Jermaine O’Neal says Kentucky was right there at the top of his list coming out of high school, and for a moment it looked like he might end up in Lexington after the Wildcats’ 1996 national championship. But the former NBA All-Star says Rick Pitino’s blunt advice changed everything.
On the Str8 to Da League podcast, O’Neal said Kentucky was his first choice and that Pitino went all-in during the recruiting process, making several in-home visits with O’Neal and his family.
“I was going to go to Kentucky. Shout out to Rick Pitino, man.
Like he recruited me, and this was like the realest thing, man.
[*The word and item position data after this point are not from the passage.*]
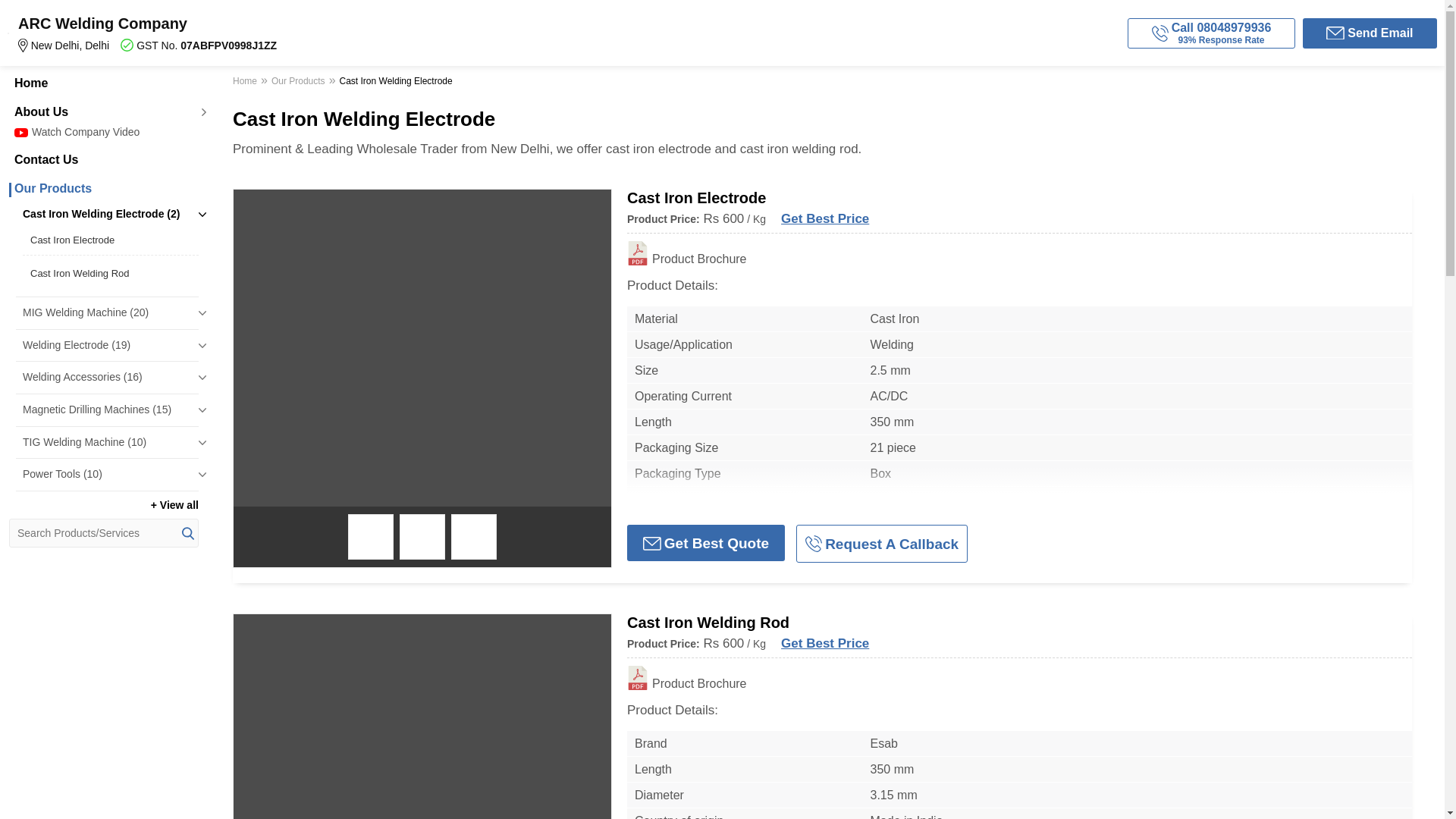
Cast Iron Electrode (110, 240)
Cast Iron Welding Rod (110, 273)
Contact Us (229, 32)
Home (103, 159)
Our Products (103, 82)
About Us (103, 188)
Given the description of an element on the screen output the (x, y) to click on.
My mother loved him, man.
She loved him,” O’Neal said.
What stuck with O’Neal was not just the recruiting pitch, but the honesty behind it. He said Pitino sat in the family living room and laid out the situation in plain terms, then told him the NBA was the better move.
“He was sitting in our living room, he came four times on visits, and he said, ‘Look, everything I know about you and your family, the struggles, the things you’re going through.’ He said, ‘We’re going to be good with you, or we’re going to be good without you.
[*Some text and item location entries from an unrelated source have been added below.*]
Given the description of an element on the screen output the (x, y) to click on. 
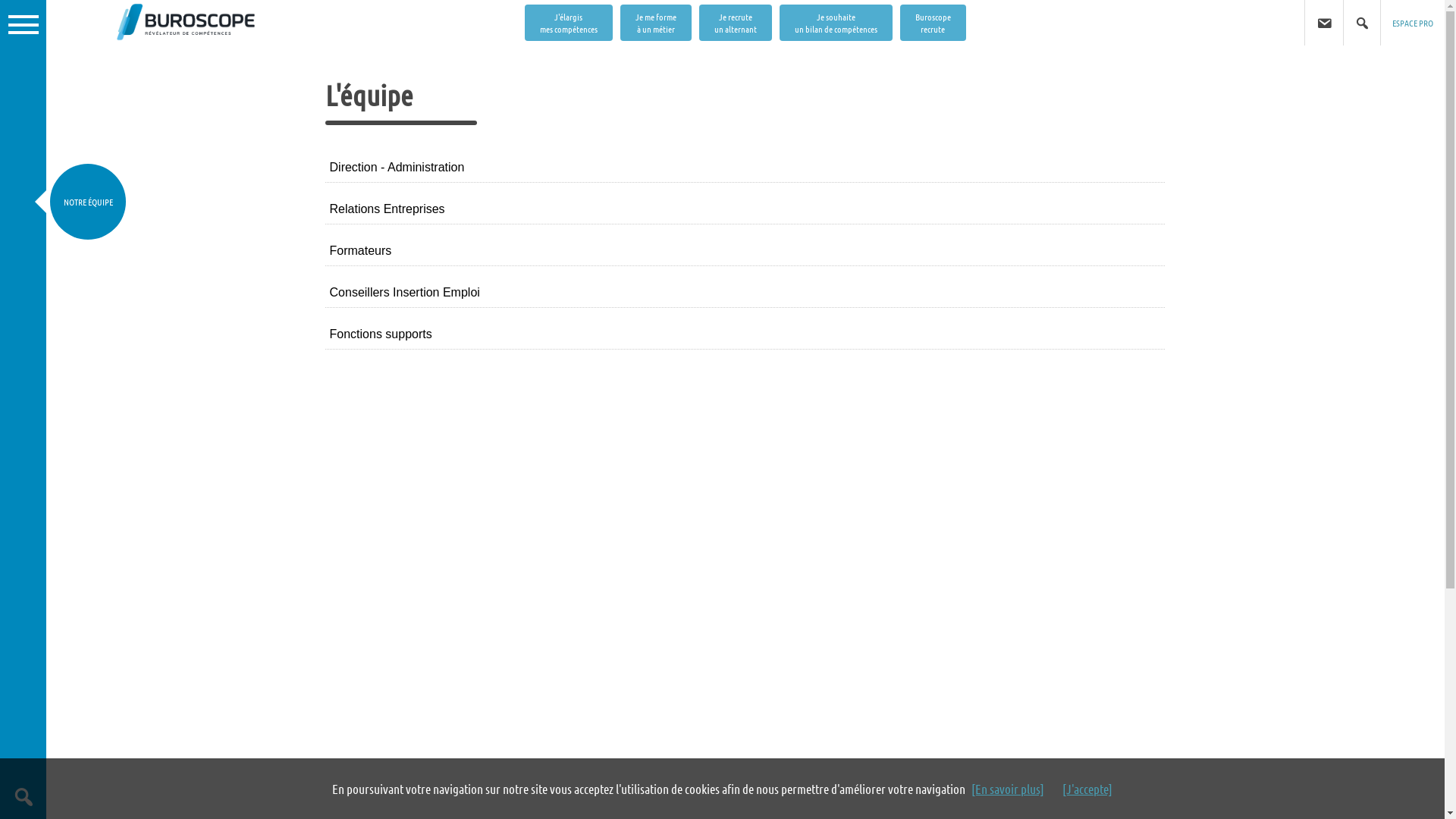
[J'accepte] Element type: text (1087, 788)
Buroscope
recrute Element type: text (932, 22)
ESPACE PRO Element type: text (1412, 22)
Je recrute
un alternant Element type: text (735, 22)
[En savoir plus] Element type: text (1007, 788)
Would love to have you, but you should go pro.’ That was the realest thing, bro.
When he said that, it made complete sense.”
O’Neal ultimately entered the 1996 NBA Draft and went No. 17 overall to the Portland Trail Blazers. He went on to play 18 seasons in the league, make six All-Star teams, earn three All-NBA Team honors, and finish with averages of 13.2 points and 7.2 rebounds over more than 1,000 games.
For Kentucky fans, it’s one more what-if to wonder about. For O’Neal, it was the moment a coach put honesty ahead of the recruiting win.